Looks like the problem is in action space. [32,2] looks reasonable. 32 is a batch and 2 is number of actions in my PPO env. But how did it get [32,32]?

Trying to post all meaningful code:

Agent:

class MarketMakerCPPO(object):
    name = 'MarketMakerCPPO'

    def __init__(
            self,
            number_of_training_steps=1e5,
            load_weights=False,
            visualize=False,
            model_file: str = "",
            testing_files: list = [""],
            action_repeats: int = 5,
            model_report_path: str = "",
            **kwargs):

        # Init RLLib agent
        ModelCatalog.register_custom_model(
            NZTModelV1.name, NZTModelV1
        )

        ppo_config = (
            PPOConfig()
            .resources(num_gpus=0)
            .rollouts(num_rollout_workers=0)  # 0 - local
            .environment(MarketMaker, env_config=kwargs)
            .framework("tf2")
            .rl_module(
                _enable_rl_module_api=False,  # required to use custom model
            )
            .training(
                _enable_learner_api=False,  # required to use custom model
                train_batch_size=1024,  # try different values
                lr_schedule=[[0, 2e-5], [1e6, 5e-6]],  # [timestep, lr], this is from Nagy/Zohren paper
                model={
                    "custom_model": NZTModelV1.name,
                    "custom_model_config": {
                        "lob_model_path": model_file,
                    }
                },
            )
        )
        ray.init(ignore_reinit_error=True)

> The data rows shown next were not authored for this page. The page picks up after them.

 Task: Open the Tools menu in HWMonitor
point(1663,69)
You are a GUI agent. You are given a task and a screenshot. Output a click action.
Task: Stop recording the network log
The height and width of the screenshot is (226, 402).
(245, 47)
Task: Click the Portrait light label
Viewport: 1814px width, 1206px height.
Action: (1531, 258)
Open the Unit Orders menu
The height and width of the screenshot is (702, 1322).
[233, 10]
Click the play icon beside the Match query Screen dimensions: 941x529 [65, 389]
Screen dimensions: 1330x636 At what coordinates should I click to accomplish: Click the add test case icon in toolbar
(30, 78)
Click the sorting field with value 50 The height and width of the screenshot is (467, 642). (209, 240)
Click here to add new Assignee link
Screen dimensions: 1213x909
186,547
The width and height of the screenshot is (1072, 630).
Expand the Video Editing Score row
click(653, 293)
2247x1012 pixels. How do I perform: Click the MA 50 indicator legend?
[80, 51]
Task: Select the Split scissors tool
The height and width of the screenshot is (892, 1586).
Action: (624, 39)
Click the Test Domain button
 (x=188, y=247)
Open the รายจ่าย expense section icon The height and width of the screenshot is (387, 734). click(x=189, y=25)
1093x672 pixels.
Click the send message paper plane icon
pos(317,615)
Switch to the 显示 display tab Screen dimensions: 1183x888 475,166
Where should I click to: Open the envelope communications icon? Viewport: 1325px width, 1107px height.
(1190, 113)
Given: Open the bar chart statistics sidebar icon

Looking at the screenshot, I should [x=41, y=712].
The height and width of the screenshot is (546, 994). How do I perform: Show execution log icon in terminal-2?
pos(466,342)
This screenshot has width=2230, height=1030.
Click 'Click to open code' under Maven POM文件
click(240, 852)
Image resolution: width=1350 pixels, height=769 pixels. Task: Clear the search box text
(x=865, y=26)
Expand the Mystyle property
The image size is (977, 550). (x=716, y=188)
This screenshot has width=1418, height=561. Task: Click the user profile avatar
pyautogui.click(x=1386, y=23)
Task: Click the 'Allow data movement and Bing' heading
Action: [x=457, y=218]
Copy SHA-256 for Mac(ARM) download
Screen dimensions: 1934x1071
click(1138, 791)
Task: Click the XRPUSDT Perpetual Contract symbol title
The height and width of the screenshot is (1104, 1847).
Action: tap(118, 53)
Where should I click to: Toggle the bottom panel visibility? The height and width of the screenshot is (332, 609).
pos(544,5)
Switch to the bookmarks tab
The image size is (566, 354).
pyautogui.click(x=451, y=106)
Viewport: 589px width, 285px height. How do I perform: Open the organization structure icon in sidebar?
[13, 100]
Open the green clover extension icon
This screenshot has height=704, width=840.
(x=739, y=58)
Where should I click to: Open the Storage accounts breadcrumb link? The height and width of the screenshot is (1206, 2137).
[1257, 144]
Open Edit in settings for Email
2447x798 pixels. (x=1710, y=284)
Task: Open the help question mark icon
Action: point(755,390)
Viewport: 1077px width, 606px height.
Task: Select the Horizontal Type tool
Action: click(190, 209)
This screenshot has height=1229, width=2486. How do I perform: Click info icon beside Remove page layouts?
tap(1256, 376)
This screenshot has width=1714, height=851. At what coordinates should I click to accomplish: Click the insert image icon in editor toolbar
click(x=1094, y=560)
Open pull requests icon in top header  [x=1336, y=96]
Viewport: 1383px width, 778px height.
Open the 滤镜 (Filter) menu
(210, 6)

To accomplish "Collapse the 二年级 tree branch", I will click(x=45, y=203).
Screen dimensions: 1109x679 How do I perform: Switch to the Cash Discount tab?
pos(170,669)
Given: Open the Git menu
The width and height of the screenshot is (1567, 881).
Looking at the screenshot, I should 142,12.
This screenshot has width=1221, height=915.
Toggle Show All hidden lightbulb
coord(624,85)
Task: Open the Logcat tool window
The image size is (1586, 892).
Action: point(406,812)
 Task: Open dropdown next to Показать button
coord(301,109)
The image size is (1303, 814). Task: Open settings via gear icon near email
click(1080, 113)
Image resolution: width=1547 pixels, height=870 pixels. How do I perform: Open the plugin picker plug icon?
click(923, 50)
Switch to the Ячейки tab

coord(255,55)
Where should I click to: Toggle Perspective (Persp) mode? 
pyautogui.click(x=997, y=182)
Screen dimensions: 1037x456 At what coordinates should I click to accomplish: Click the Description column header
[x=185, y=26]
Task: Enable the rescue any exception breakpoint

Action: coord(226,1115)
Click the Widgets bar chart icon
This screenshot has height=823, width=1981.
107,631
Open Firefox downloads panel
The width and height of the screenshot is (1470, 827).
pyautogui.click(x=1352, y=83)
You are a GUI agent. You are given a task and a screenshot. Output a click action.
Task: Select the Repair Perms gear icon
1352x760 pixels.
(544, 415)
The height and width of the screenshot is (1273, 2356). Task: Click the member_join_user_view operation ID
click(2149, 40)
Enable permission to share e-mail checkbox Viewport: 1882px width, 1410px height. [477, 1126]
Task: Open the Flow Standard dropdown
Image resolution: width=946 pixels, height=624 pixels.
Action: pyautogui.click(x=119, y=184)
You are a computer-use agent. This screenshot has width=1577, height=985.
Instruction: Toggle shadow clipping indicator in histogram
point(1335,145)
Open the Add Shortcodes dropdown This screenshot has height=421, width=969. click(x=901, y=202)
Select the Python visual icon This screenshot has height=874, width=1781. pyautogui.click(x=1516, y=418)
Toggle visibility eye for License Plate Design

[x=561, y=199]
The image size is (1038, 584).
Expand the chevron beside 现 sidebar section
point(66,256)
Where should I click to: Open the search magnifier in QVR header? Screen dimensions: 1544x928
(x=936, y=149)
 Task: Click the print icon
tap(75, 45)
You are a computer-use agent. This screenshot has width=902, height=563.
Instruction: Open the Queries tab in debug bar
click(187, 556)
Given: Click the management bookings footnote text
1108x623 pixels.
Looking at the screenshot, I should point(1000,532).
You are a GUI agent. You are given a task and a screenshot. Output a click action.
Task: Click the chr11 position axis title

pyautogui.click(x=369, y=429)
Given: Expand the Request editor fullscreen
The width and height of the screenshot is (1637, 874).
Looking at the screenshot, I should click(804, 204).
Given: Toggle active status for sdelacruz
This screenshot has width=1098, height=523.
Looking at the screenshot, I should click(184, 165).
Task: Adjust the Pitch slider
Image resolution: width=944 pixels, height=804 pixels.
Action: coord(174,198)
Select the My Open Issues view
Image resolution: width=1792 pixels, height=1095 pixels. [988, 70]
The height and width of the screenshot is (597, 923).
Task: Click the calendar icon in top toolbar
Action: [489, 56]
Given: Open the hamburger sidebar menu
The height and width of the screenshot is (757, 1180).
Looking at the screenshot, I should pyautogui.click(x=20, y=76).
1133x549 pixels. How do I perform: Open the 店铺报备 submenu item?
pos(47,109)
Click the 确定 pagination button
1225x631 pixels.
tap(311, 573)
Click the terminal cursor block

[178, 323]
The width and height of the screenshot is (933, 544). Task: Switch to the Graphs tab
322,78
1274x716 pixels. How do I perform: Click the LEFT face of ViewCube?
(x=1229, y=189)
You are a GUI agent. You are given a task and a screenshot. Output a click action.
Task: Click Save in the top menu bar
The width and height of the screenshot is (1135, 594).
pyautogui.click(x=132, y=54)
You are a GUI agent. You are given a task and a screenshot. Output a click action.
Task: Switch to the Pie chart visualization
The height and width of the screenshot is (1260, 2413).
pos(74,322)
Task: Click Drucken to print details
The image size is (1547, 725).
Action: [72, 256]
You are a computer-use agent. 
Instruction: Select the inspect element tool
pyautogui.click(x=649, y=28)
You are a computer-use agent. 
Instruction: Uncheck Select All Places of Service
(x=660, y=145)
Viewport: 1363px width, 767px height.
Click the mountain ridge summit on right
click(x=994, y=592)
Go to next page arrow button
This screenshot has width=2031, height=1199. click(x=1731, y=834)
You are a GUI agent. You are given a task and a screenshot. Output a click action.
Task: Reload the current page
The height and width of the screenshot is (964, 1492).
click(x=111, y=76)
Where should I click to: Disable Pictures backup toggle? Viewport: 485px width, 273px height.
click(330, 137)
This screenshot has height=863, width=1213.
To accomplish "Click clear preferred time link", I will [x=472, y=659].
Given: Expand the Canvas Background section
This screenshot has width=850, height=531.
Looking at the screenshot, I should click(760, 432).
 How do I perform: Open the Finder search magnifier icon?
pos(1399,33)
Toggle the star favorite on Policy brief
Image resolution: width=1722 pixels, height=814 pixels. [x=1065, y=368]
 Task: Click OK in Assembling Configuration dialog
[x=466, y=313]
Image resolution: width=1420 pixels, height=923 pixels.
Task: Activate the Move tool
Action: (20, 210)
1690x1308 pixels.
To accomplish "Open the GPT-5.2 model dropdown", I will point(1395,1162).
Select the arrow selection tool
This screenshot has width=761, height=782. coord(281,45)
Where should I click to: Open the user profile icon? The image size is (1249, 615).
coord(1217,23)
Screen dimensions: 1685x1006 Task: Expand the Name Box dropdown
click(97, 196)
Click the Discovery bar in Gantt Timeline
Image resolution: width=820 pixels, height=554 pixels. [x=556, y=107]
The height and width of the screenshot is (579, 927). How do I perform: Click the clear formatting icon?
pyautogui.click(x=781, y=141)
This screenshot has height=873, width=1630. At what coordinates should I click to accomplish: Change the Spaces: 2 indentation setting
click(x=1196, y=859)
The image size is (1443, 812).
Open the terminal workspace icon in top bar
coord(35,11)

        self.agent = PPO(config=ppo_config)

    def start(self) -> None:
        """
        Entry point for agent training and testing
        """
        done = False

        while not done:
            result = self.agent.train()
            done = result["done"]
            self.agent.save('../models/ppo_model_agent_v1')

Env:

class MarketMaker(BaseEnvironment[float]):
    id = 'market-maker-v0'
    description = "Environment where limit orders are tethered to LOB price levels"

    def __init__(self, config):
        super().__init__(config)

        self.actions = np.zeros(2, dtype=np.float32)

        self.action_space = gym.spaces.Box(low=0., high=1.,
                                           shape=self.actions.shape,
                                           dtype=np.float32)
        self.observation_shape = (50, 68, 1)
        self.observation_space = gym.spaces.Box(low=-10., high=10.,
                                                shape=self.observation_shape,
                                                dtype=np.float32)

And one more question:
Would self.agent.train() call train_batch_size times step of env?